Supplied data =
* * *
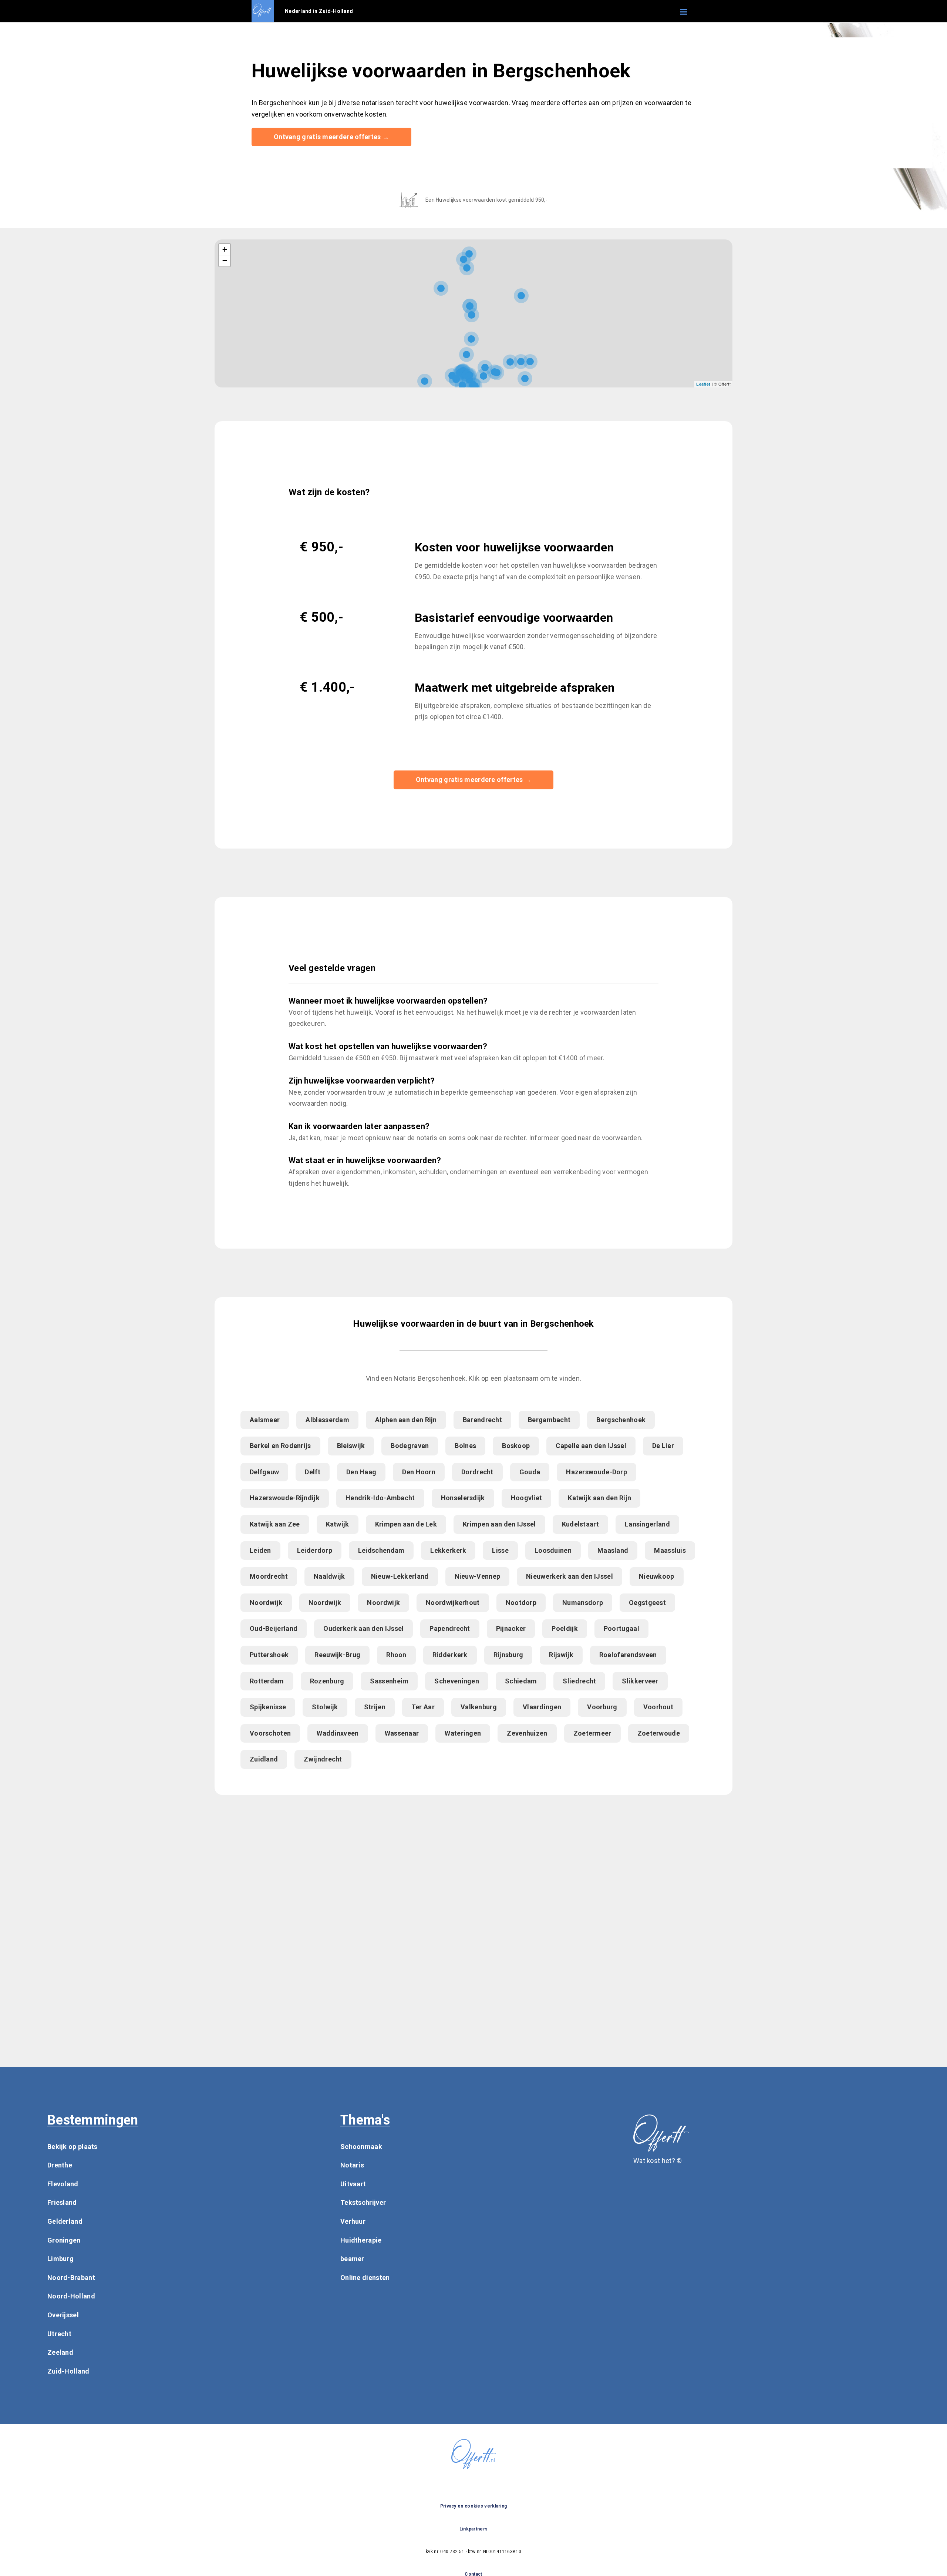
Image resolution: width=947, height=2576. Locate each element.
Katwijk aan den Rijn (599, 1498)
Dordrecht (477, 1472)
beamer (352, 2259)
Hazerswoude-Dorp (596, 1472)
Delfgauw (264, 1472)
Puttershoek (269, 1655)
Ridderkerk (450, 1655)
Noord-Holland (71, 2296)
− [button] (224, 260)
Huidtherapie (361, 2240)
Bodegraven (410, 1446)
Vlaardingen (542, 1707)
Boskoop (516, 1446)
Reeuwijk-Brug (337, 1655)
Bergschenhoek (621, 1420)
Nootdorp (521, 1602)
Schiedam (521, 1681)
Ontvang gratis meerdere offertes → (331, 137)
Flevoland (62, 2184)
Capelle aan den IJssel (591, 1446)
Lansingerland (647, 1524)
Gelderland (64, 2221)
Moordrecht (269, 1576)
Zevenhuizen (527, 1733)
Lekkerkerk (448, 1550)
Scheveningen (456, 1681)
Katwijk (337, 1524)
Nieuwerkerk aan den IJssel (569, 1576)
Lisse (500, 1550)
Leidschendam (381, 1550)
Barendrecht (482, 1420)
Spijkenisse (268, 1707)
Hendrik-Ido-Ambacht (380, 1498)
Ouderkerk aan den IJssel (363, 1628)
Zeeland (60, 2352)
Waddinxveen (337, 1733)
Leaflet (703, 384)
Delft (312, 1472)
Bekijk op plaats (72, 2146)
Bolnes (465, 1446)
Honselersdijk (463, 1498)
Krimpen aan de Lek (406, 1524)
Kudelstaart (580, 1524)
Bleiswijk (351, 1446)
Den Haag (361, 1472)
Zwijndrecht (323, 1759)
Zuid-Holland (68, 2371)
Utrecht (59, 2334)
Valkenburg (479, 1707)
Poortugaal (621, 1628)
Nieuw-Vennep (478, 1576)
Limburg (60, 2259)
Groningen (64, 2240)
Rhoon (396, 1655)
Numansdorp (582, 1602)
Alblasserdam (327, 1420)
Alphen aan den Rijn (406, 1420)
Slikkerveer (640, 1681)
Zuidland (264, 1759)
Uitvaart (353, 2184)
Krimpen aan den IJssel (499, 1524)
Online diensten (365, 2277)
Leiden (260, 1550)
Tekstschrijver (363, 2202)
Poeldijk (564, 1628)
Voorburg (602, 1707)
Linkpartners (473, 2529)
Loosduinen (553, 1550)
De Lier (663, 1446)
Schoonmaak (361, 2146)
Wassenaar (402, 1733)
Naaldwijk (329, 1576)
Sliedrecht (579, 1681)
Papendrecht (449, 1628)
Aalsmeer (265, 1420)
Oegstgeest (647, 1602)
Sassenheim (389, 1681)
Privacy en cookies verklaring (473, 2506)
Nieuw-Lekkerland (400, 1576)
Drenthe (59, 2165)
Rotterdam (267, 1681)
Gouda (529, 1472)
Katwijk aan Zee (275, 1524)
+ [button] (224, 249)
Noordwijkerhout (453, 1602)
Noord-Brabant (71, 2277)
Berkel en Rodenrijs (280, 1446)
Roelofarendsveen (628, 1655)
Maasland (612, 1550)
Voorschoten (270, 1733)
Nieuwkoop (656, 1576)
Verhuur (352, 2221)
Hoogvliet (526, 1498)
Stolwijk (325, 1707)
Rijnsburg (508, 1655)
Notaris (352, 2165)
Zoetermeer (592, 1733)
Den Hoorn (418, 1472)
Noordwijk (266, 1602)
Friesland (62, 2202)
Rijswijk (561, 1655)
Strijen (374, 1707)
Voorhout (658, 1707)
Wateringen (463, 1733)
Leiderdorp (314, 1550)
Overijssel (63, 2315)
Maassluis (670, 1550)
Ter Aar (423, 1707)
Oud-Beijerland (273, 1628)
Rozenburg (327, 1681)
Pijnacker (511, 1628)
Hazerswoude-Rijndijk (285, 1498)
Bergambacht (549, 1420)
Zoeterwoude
* * *
Activity = In the records above, take every line from the opening one through the line with "Huidtherapie (361, 2240)" and repeat it exactly; pictures are not part of the copy.

Solved exercise =
Image resolution: width=947, height=2576. Locate each element.
Katwijk aan den Rijn (599, 1498)
Dordrecht (477, 1472)
beamer (352, 2259)
Hazerswoude-Dorp (596, 1472)
Delfgauw (264, 1472)
Puttershoek (269, 1655)
Ridderkerk (450, 1655)
Noord-Holland (71, 2296)
− [button] (224, 260)
Huidtherapie (361, 2240)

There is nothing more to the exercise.